Space is cool. But profit is hot.
Over the last decade I’ve reviewed hundreds of space industry business plans. And most of them are talking about the wrong things. I can’t tell you how many times I’ve seen entire business plans where the main idea is nothing more than “Space is cool! Give me money.”
Yes, space is cool. Yes, your technology is probably also cool. But unless you’re Justin Timberlake, being cool doesn’t have much value. The whole point of a business is to create value, and that’s what investors want to hear about.
Too often, business plans spend 90% of their real estate on how they solved their own problems and barely even mention how they’re solving their customer’s problems.
The reality is: The only thing that matters is your customer’s problem.
Solving your problems — how your technology works, how you’re going to manufacture it, and who you’re going to hire — doesn’t bring money through the door. Investors want to know about your CUSTOMER’s problem.
Your customer’s problem is what investors will give you money to fix. It’s the pain point that will entice your customers to give you their hard-earned money. Investors want to know about this problem, or as it’s otherwise referred to — your opportunity.

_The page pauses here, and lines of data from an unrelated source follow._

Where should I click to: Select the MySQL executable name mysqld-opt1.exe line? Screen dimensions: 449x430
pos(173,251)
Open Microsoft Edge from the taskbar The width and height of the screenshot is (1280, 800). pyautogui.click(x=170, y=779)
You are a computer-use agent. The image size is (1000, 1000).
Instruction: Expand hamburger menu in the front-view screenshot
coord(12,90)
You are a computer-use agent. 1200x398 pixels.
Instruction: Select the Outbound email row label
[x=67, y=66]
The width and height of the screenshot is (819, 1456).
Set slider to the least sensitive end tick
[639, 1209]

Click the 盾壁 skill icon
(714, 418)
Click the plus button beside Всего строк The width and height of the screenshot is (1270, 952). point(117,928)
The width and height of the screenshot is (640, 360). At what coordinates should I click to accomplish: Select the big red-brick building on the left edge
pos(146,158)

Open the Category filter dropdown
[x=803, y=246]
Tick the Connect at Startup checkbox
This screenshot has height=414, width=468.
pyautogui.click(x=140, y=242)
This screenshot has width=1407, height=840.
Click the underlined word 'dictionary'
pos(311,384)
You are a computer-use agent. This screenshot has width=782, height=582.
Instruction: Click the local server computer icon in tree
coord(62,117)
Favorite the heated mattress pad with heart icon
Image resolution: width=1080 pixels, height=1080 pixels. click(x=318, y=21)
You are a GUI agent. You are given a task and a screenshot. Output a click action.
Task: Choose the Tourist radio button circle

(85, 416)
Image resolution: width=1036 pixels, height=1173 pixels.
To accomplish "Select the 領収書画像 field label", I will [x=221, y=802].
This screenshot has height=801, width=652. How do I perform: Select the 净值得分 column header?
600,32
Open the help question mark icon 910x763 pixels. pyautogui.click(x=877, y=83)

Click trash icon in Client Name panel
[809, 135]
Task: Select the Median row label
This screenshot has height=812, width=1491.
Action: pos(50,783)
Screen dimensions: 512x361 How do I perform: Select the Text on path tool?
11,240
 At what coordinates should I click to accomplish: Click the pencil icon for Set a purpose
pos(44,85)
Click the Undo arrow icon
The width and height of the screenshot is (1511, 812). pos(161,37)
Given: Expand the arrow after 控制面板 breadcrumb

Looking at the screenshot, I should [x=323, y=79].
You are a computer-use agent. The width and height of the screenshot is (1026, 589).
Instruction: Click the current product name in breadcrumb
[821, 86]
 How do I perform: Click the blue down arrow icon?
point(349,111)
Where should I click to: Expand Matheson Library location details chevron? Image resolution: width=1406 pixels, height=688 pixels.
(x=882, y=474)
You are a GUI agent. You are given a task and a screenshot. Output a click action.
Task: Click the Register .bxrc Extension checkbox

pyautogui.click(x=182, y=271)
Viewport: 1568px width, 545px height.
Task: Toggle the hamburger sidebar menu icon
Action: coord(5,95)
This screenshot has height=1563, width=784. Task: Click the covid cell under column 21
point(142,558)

How are your customers currently solving this problem? Can you do it better? Cheaper? Faster? How will you make their lives easier and less painful? What benefits does your product have over current solutions? And how much money are your customers willing to pay you for those benefits?
Far too many of the business plans I review have omitted or minimized this basic discussion of how their business works, often referred to as the business model. This should be simple:
“X number of customers have a huge problem. They’re currently paying Y dollars to fix it. My solution is better because is saves my customers time, money, and heartache. We will make Z dollars in profit per product and expect to sell N products per year.”
That’s it – that’s all the data you need to develop a coherent business model. Yet most space entrepreneurs minimize (or completely forget) this basic business equation in their elevator pitch, investor interactions, and business plans. If you can’t coherently explain to the investor how you’re going to make money, why would they ever give you money?
Getting your customer proposition right is the first step to getting your investor proposition accepted. Understand what your customer needs, and then be that. And I can tell you right now that it’s highly unlikely that what your customer needs is “a cool space company.”
So rather than fixating on the ‘coolness’ factor of your space-gadget, go find your customers. Get to know them, get to know their pain points, and figure out how to solve them better than current solutions. Understand your market, and understand how to market to them. And THEN go ask for investment.